[Records from a data source]
===============
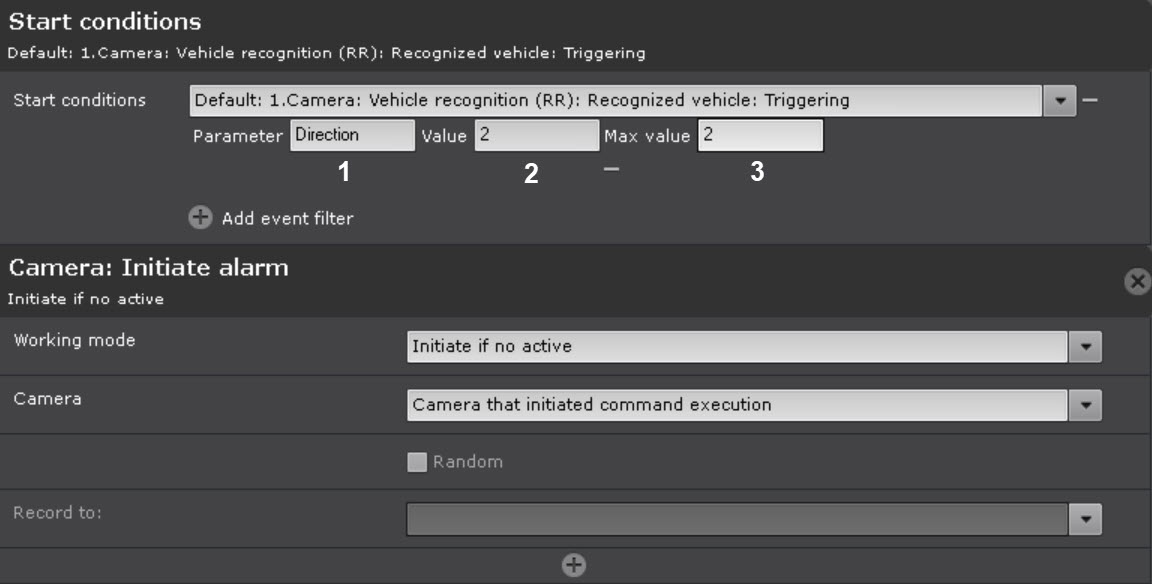This screenshot has width=1152, height=584.
Task: Focus the Value input field
Action: pos(536,136)
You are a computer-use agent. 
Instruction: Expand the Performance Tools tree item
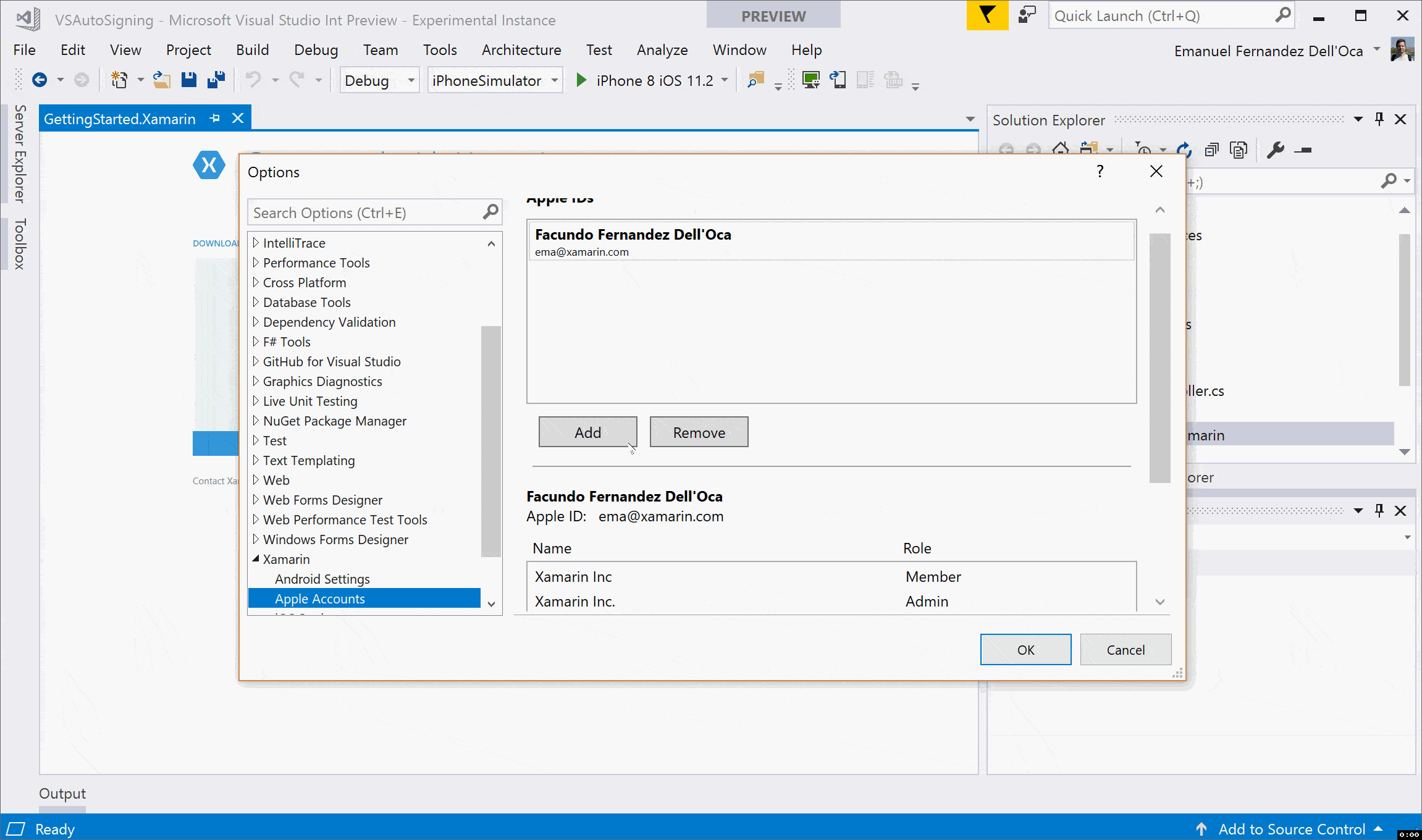(257, 262)
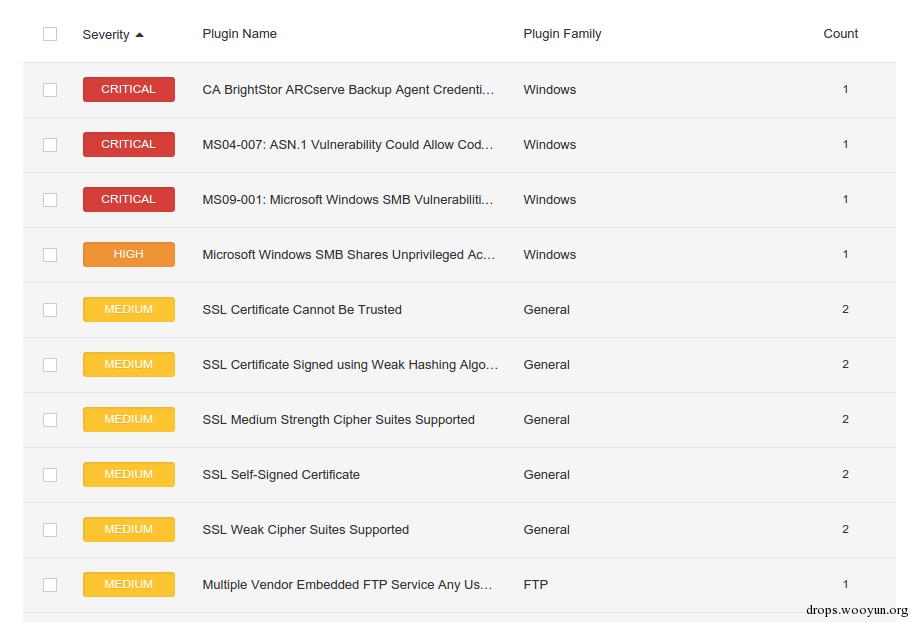
Task: Click count value for SSL Self-Signed Certificate
Action: 845,475
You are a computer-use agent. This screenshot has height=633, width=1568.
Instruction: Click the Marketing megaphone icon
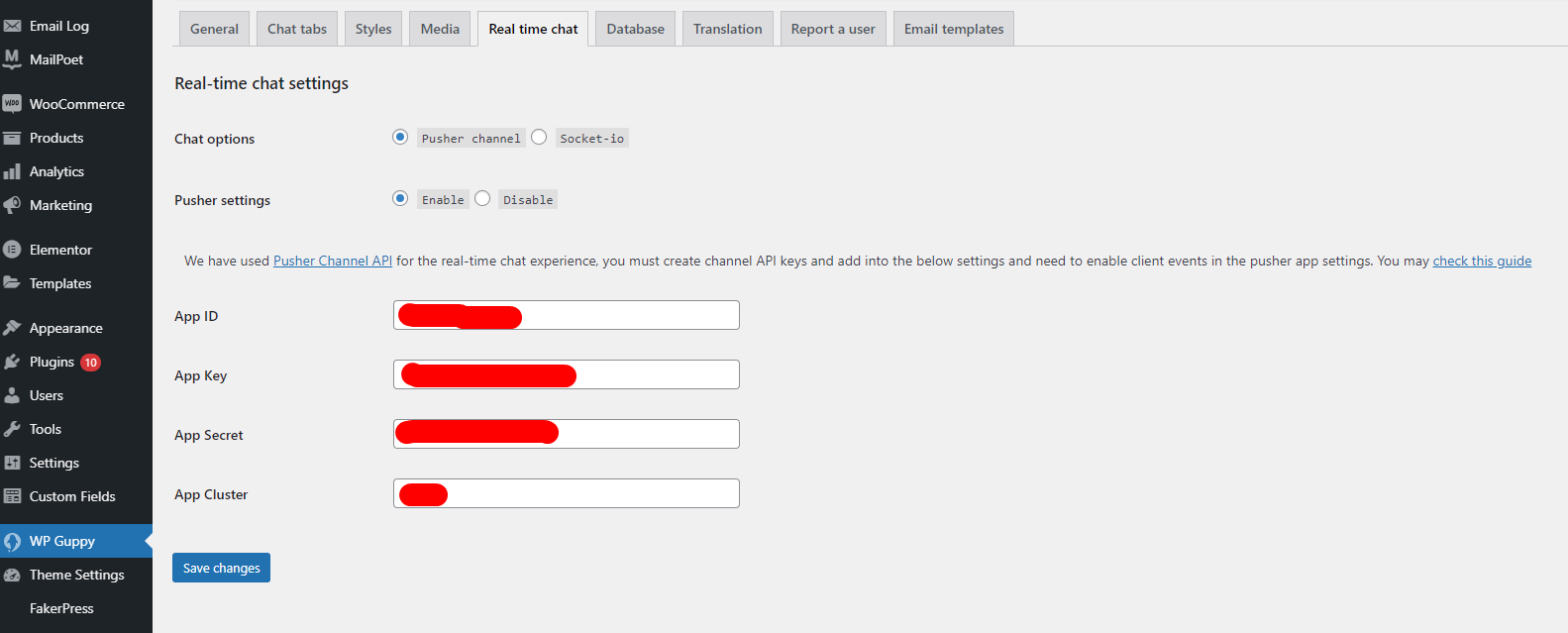12,205
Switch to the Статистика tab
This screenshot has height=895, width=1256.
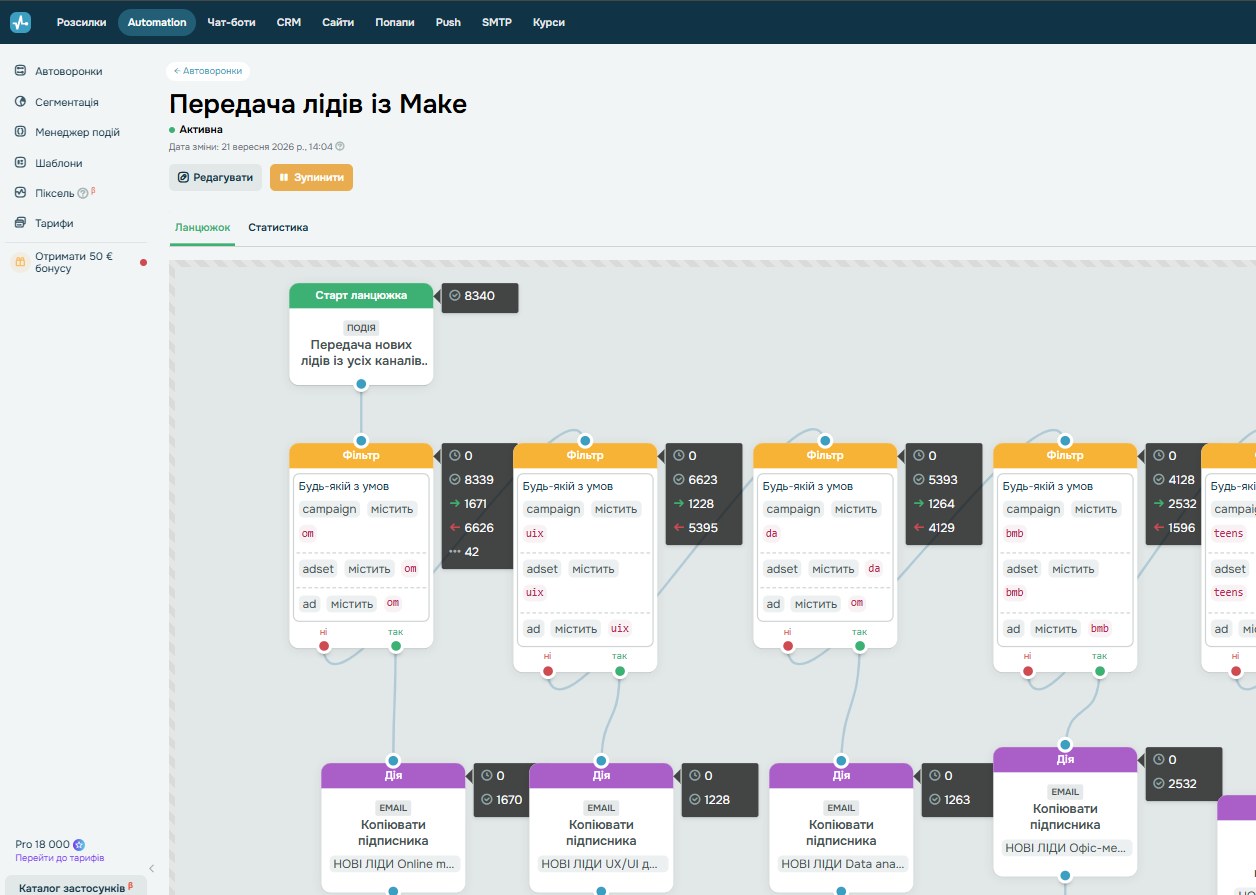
===============
[The problem] Beginning with the line that has "You are a computer-use agent. This", repeat each remaining line of the data above word for word, keeping pictures out.

[Result]
You are a computer-use agent. This screenshot has height=633, width=1568.
Instruction: Click the Marketing megaphone icon
12,205
Switch to the Статистика tab
This screenshot has height=895, width=1256.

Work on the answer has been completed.